The questions our society should be asking, is “how did we get here?” Obviously, a system which continues to place ordinances on the books, many which are petulant, and harm poor people the most, is a real problem. It is a problem because the more laws there are on the books, the more excuses law enforcement has to make contact with individuals. Police only have two tools at their disposal. Violence and incarceration (government sanctioned kidnapping). Coupled with training which teaches police to meet all challenges with their authority with swift and overwhelming violence increases the likelihood of injury or death. The more contact the police have with people, the more likely the chance that violence will be used by the police to resolve an issue. Black people and other minorities are inordinately poor in the United States. An ever expanding base of municipal laws which restrict movement of the homeless, restrict the ability to earn a living, and are petulant in general, disproportionately affect the poor. It means they are more likely to come into contact with police on a regular basis and thus increase the likelihood of being subjected to violence by the police. Minority children raised in government public schools are learning that white society is the issue, and racism nearly always causes negative outcomes in black society. In turn, the results are anger towards police as the agents of the oppressor. Minorities then feel justified in fighting back against what they see as a gross injustice, and which they have been told for many years exists by the very same people who hire and train the police. It is, to use a cliché, a self-perpetuating problem.

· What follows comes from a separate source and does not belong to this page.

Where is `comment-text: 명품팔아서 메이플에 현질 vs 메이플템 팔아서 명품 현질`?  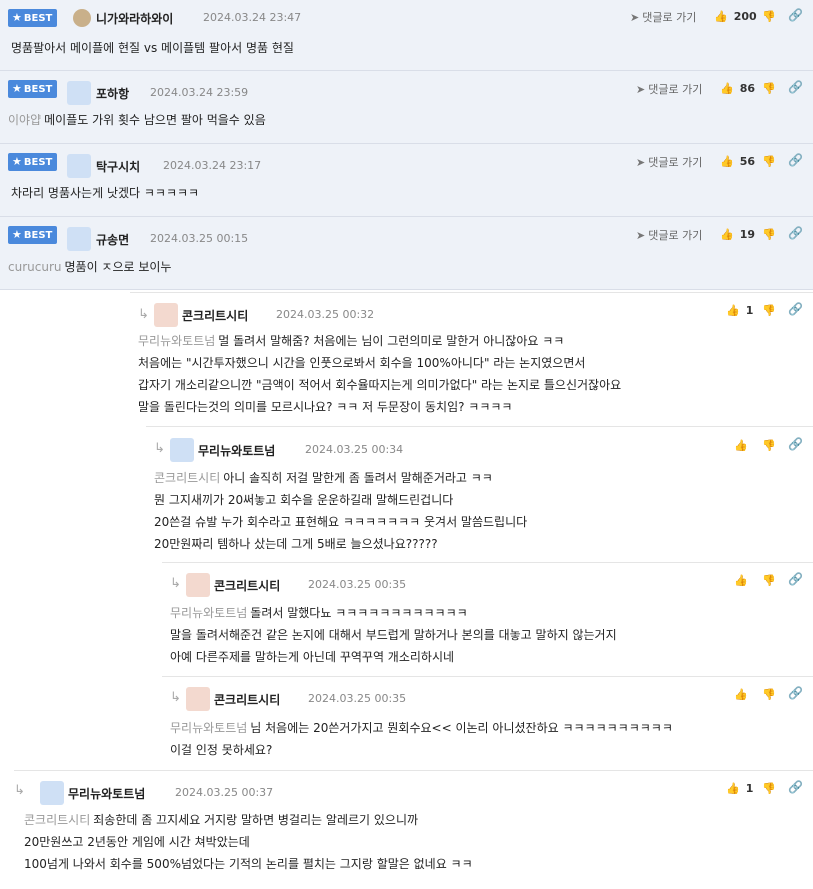
comment-text: 명품팔아서 메이플에 현질 vs 메이플템 팔아서 명품 현질 is located at coordinates (152, 48).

It is obvious that the problem in our society between victims in black communities and police lay at the feet of the government. It is its fault for putting so many unneeded and idiotic laws on the books in our communities. It is also government’s fault for supporting the style of aggressive training for the security officers hired within those communities which train a police officer to shoot in even the smallest doubt, or it is okay to use excessive force when dealing with people guilty of minor infractions. It is also government’s fault for allowing the public schools in our communities to do more than just educating children about prejudice and bigotry. The government is guilty of radicalizing them and convincing them society is their enemy from day one. Every one of these three problems is a government problem that seems to contradict its stated purpose, and contradict the statements of people in government positions.

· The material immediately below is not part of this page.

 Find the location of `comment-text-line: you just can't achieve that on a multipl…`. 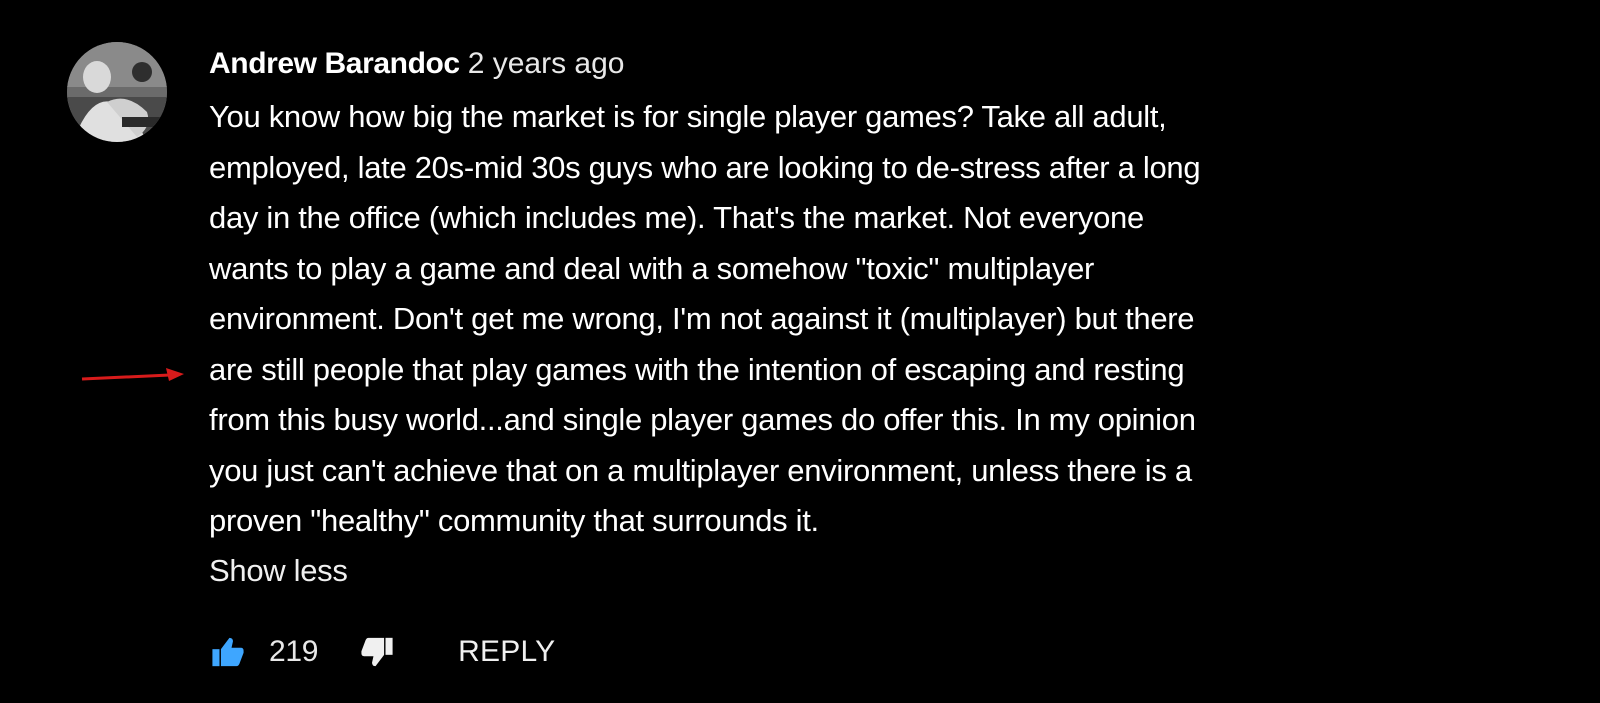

It is up to communities to end overly aggressive training for police and to remove the learning materials and educators who teach our children the mindset of victimhood. More importantly, stop over legislating and creating laws which turn harmless, victimless, activities into crimes and bring police into contact with people unnecessarily. The unnecessary violence both against peaceful citizens and the police who provide law enforcement in the thousands of communities all over the United States are a direct result of intrusive government. You can ignore the State, but you do so at your risk because it will not ignore you. Take Philando Castile and Kelly Thomas as examples if you think different. It would seem that Leviathan is the source of most of these problems and because of this cannot be the resolution. It is the promulgator of a culture of victimhood and at the same time the victimizer.